Re-educating the community about its funeral practices will take time, he noted. “We haven’t re-educated them [the community] yet. Again this is not new; this no more new than keeping Shabbas. … So it will take a long time to re-educate people.”
Wasserman said the chevra kadisha has performed 31 funerals since it began the practice in 2009. The nonprofit organization generally charges $2,000 per funeral, all of which goes to covering expenses.
“This isn’t the reason we do it, but I won’t apologize for the thousands of dollars in cost differential by virtue of the fact that we’re a nonprofit,” Wasserman said. “If you don’t have the money [for a funeral], this way you don’t have to beg; if you do have the money, take the money you would have spent and give it to Jewish day schools.”
For now, the chevra kadisha is concentrating on growing the practice within the Orthodox community.
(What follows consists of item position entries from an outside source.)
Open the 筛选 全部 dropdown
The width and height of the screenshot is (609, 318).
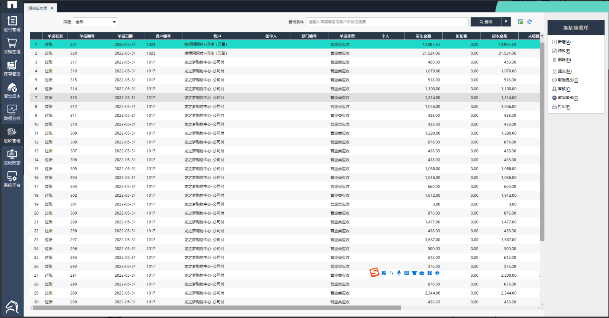coord(95,22)

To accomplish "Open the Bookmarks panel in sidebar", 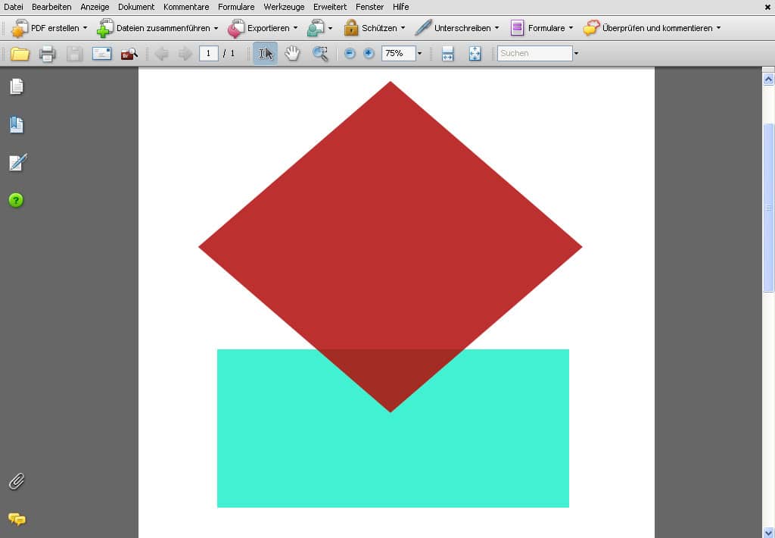I will coord(17,125).
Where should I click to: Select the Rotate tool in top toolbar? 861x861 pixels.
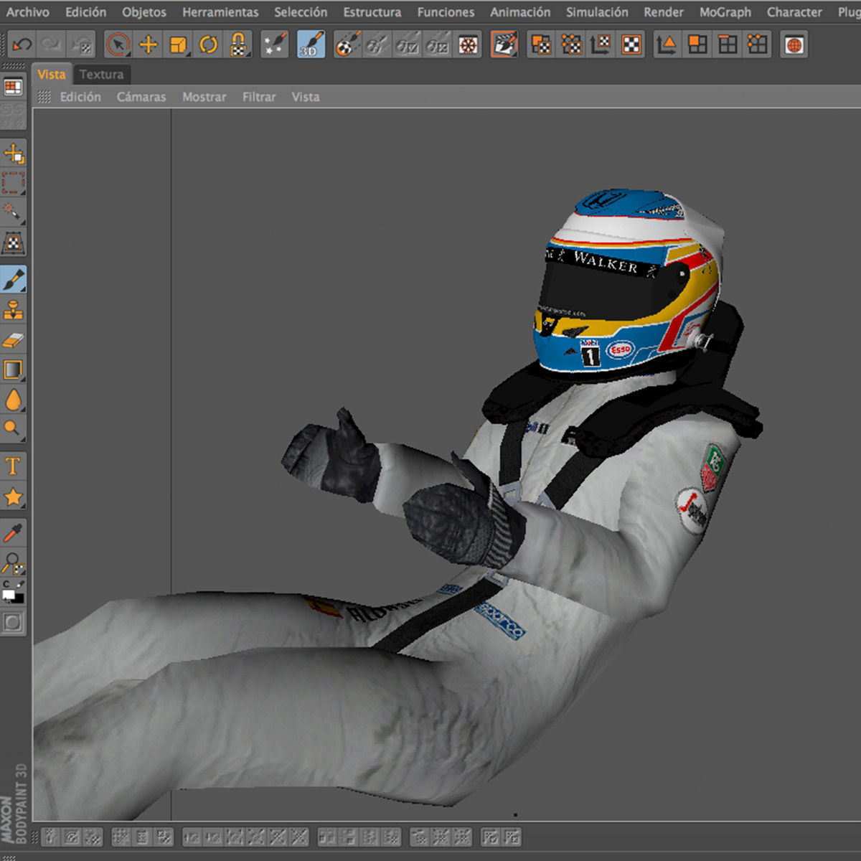(208, 44)
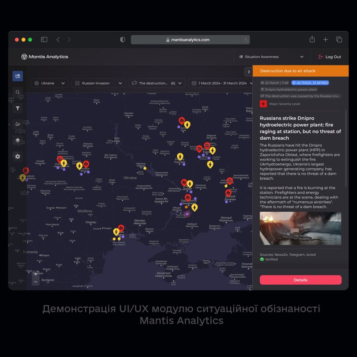Collapse the event details panel with the arrow
357x357 pixels.
pos(248,71)
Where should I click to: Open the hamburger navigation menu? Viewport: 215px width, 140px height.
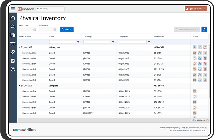(13, 9)
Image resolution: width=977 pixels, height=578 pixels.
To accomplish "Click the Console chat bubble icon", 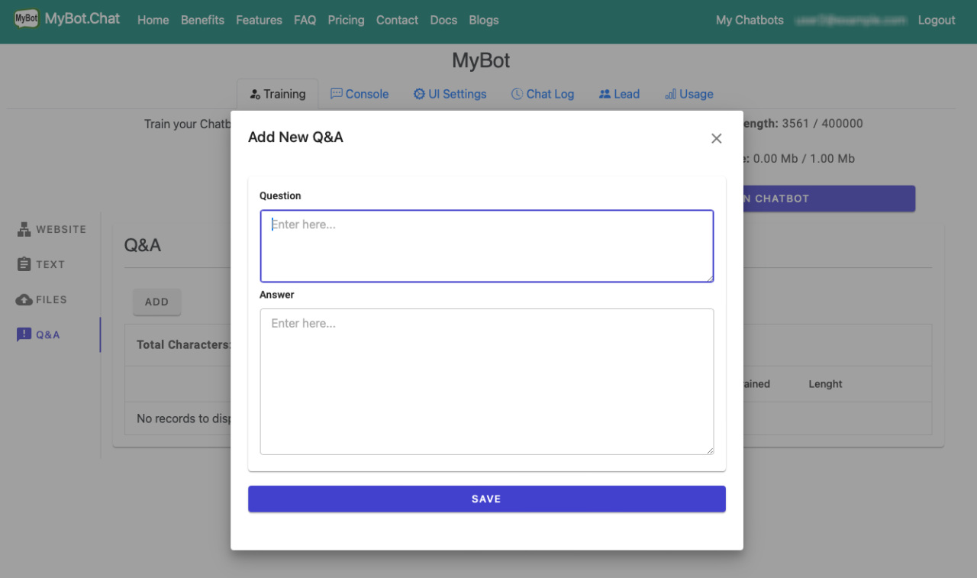I will click(336, 93).
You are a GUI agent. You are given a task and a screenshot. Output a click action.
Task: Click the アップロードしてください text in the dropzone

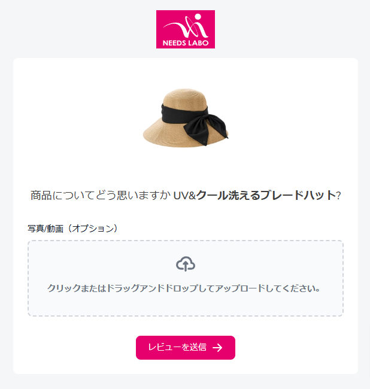coord(267,288)
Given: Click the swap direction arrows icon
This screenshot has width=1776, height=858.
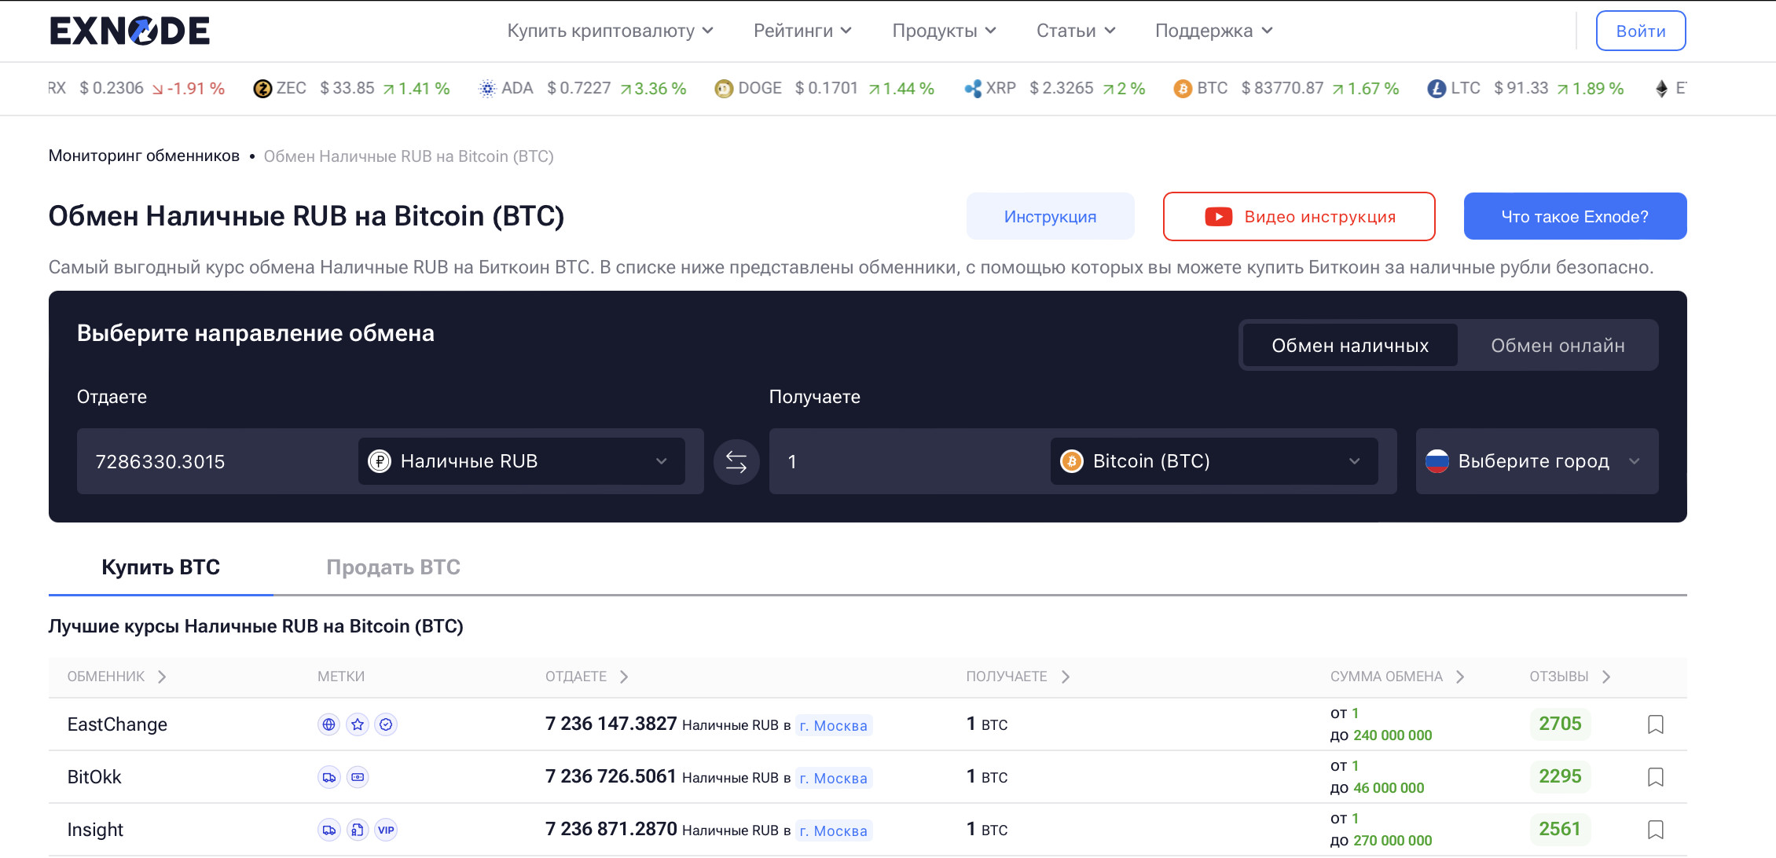Looking at the screenshot, I should [736, 461].
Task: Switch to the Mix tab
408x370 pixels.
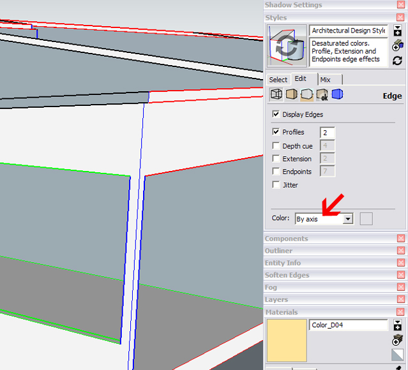Action: pos(326,80)
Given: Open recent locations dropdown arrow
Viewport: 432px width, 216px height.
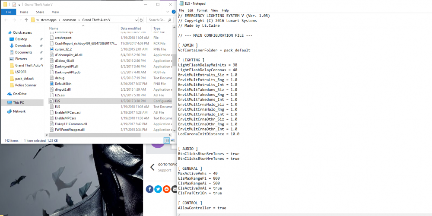Looking at the screenshot, I should click(x=20, y=20).
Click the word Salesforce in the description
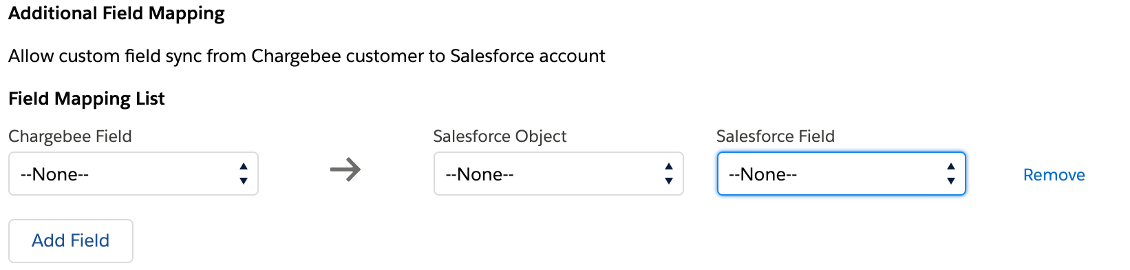The width and height of the screenshot is (1130, 270). pyautogui.click(x=491, y=56)
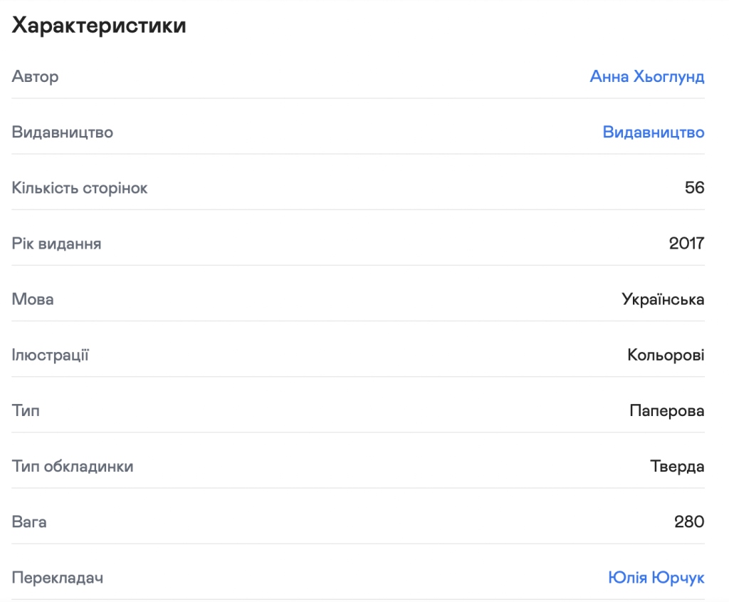Click the gray Видавництво row label

pyautogui.click(x=62, y=133)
In June, Wasserman spoke at the North American Chevra Kadisha and Jewish Cemetery Conference, which was attended primarily by Reform and Conservative Jews who belong to their chevra kadishas.
“I was dealing with a receptive audience that was familiar with the general idea,” he said. “There were a lot of questions that sounded like the foundation of the questions was, ‘how do we do this?’ ”
And in Pittsburgh, some leaders from the more liberal streams of Judaism are expressing interest in traditional burial practices.
Rabbi Ronald Symons of Temple Sinai, for one, wants to learn more about what Wasserman is doing.
“I believe we have overly commercialized and delegated funeral rituals to professionals,” said Symons, who sits on the New Community Chevra Kadisha. “I believe families of deceased have rights to traditional Jewish norms even in a progressive and pluralistic perspective.
“My hope is as families engage in the time-honored rites of preparing for burial and burial,” he added, “that we’re able to help them to connect beyond the business side, to connect spiritually.”